Life For Jews In Germany example essay topic

1,027 words
Anne Frank was born in Frankfurt am Main, Germany on June 12, 1929, the second daughter of Otto and Edith Frank. Anne's sister, Margo was three years older. There are photographs of the family that show the comfortable, normal and happy life they led there surrounded by many friends. The Frank sisters grew up speaking German and playing with Catholic, Protestant and Jewish children. The Frank family expected to live their lives in Frankfurt as Otto Frank's family had done for generations but conditions of life in Germany were changing. In March 1933, the National Socialist (Nazi) party was elected to lead the municipal council in Frankfurt.

The Nazis, whose power was spreading throughout Germany, expressed strong and violent feelings against the Jews. With Adolf Hitler as their leader, the Nazis banned all other parties. Anyone who opposed them was beaten or imprisoned. Soon, the prisons were so overcrowded that new ones, called concentration camps had to be built. The concentration camps were so called because in them were concentrated Jews, Communists and enemies of the Nazis.

Hitler continued to incite hatred of the Jews, launching Anti-Semitic campaigns on the radio, in films, in newspapers, magazines, and posters. He enacted laws against Jews, segregated Jewish school children, and deprived Jews of their jobs and property. Otto and Edith Frank knew that as long as the Nazis were in power, life for Jews in Germany would become more and more dangerous. They feared that their normal life could not continue. They decided to move to the Netherlands where Otto had an offer to start a new company. Otto went to Amsterdam in 1933 to find a new home for his family and start up the business.

Anne, Margo and Edith went to live temporarily with Edith's mother in Aachen, near the German border with Holland. In the autumn of 1933, the family was reunited in their new home in Amsterdam. Anne was four years old. In Amsterdam, Anne and her sister had a busy and happy life, quickly learning Dutch, attending the local Montessori school, and making many new friends. They were bright girls and were encouraged by their parents to study and learn whatever subjects interested them. Otto Frank prospered in his new business, which made pectin, a fruit extract used in making jams and jellies.
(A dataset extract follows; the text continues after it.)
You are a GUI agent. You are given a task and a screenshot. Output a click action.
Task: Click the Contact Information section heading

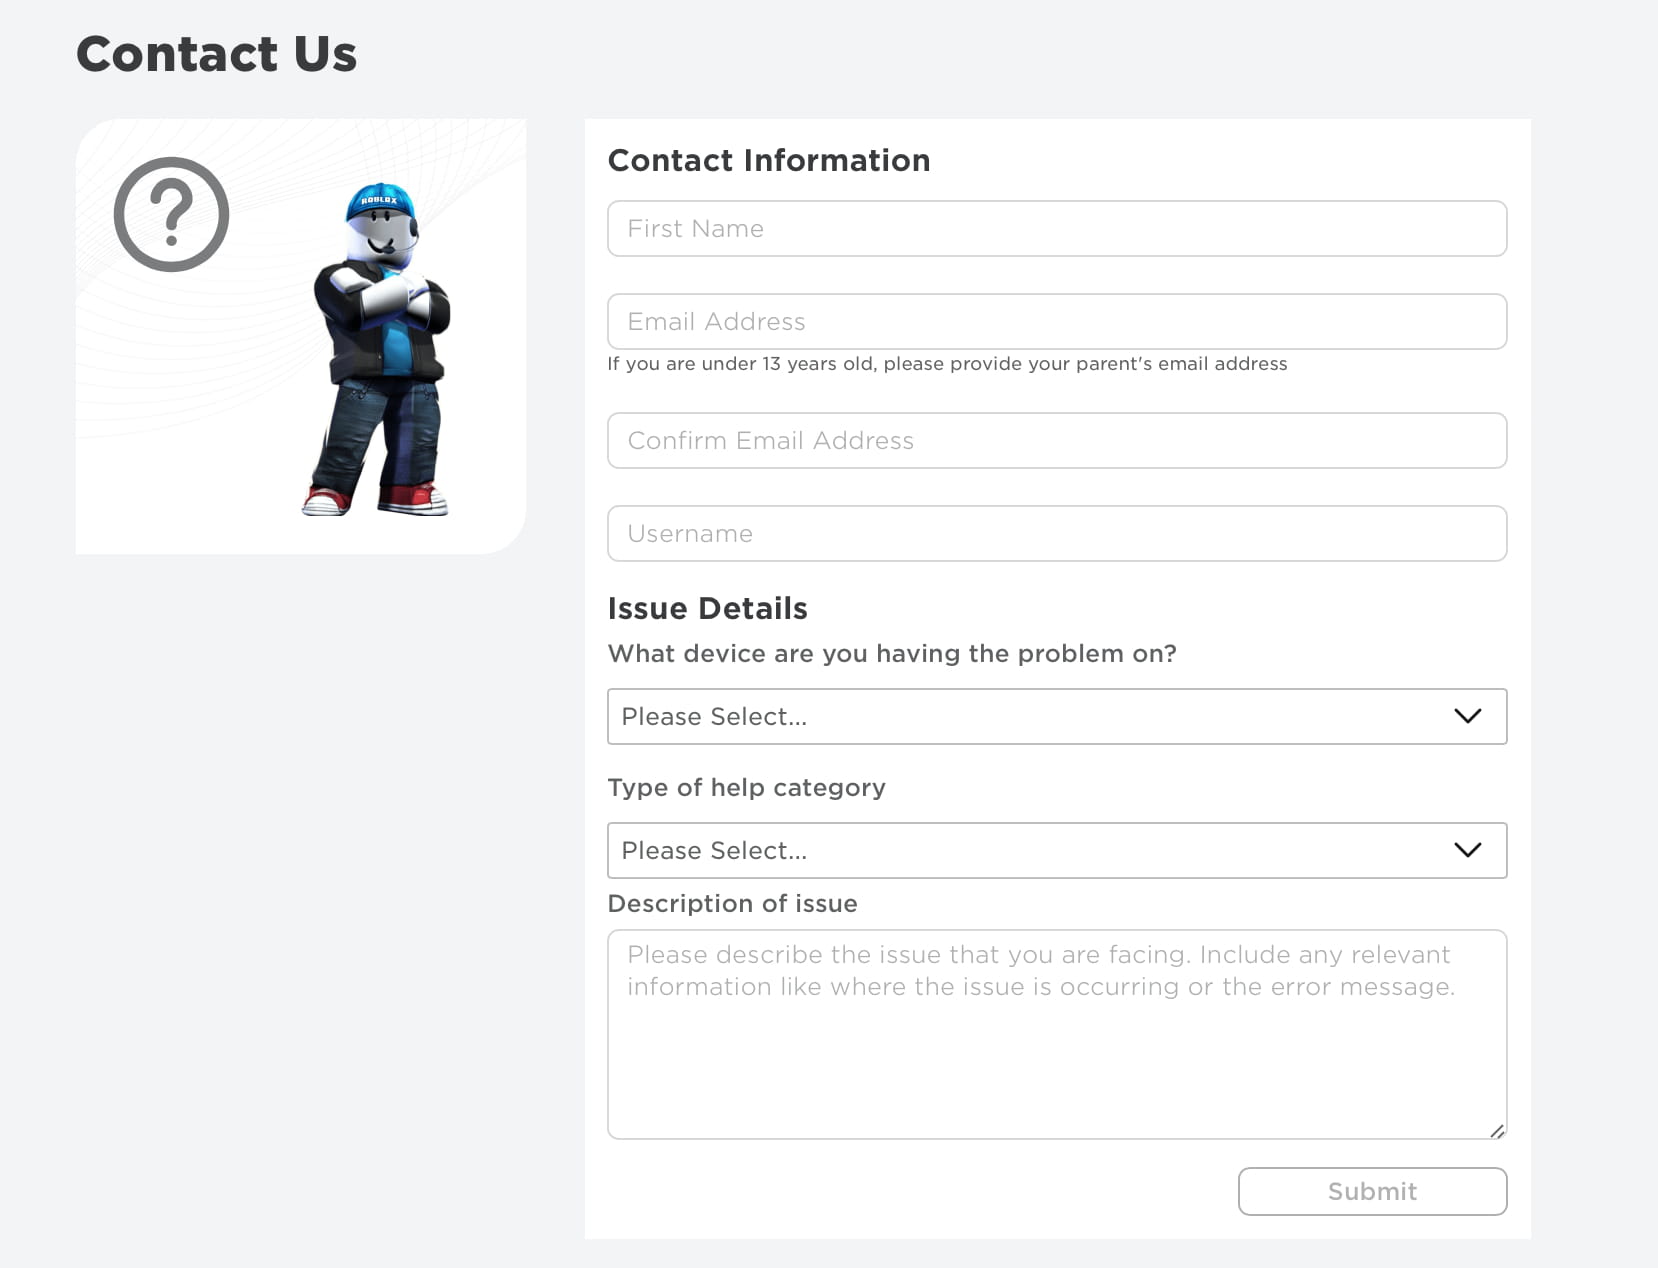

He watched the developments in Germany with growing anxiety and began to take further steps to protect his family. In May 1940 the Nazis invaded Holland and soon began to place limits on the economic and social freedom the citizens had enjoyed. Jews had to register with the authorities so the Germans knew the names and addresses of every Jew in Holland. Jewish children were forced to attend only Jewish schools.
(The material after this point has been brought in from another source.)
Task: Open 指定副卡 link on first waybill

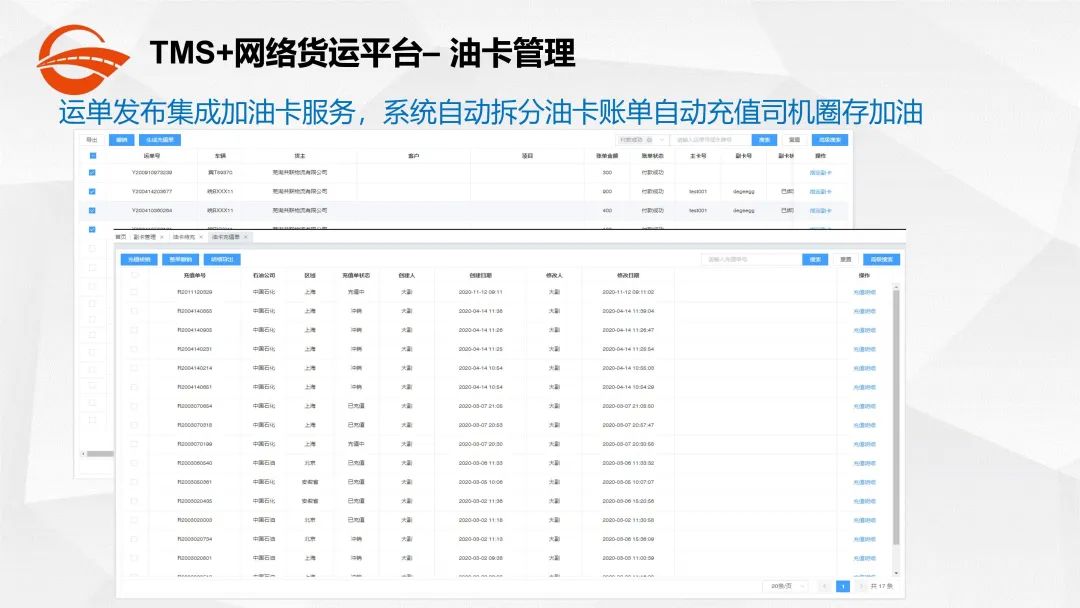Action: coord(821,172)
Everybody was issued identity cards. Those issued to the Jews were stamped with a "J" and they were often stopped by the police and made to show the I.D. card. Jews were required to hand over their bicycles and barred from riding trolleys or using cars. Jews were set apart from other citizens and association between Jews and Gentiles was forbidden. Aware that his company was in danger of being taken from him by the Nazis, Otto Frank transferred ownership to Gentile co-workers and began to make plans to go into hiding. He prepared a set of secret rooms behind his office and warehouse at 263 Prinsengracht.

He furnished it simply and began to stock it with food and supplies for the day when he and his family might be forced to use it. In 1942 Jews in Holland were required to wear yellow stars made of cloth attached to their outer clothing. This meant that they could be instantly recognized as Jews. In June of the same year the Nazi leaders announced that all Jews were to be transported to labor camps in Germany.

Otto knew that this was the time for him to disappear with his family. Wearing many layers of clothing, instead of carrying suitcases or bundles that would attract attention in the street, the Frank family left their home and set up house in the secret rooms he had prepared. The rooms where they hid became known as the secret annex or " the house behind". In June, on her thirteenth birthday, Anne received a diary that she took with her into hiding. The diary became more and more important to her as time passed because she had no contact with the outside world, no friends except her family and three family acquaintances who went into hiding with them, Hermann, Auguste and Peter van Pels. Anne wrote inside the front cover of her diary: "I hope I will be able to confide everything to you, as I have never been able to confide in anyone, and I hope that you will be a great source of comfort and support".

She gave her diary the name "Kitty". It became her closest friend and confidant during her time in hiding. In it, she wrote about her restricted activities, tensions with her mother and sister, worries about the safety of her Jewish friends outside, her fear of discovery, her longing for independence and freedom, and her dreams for the future. She also shared with "Kitty" reports of Nazi persecution and confided the growing awareness of herself as a sexual, moral, political and philosophical being. She felt a strong conviction that she wanted to become a writer. After hearing a broadcast from London in which the education minister of the Dutch government in exile urged his fellow citizens to keep accounts of what they were experiencing under German occupation, Anne decided to revise her diary for publication after the war.

She rewrote and polished the style of her diary, fictionalizing names and weaving it all together in a more readable form. While in hiding she also wrote several short stories.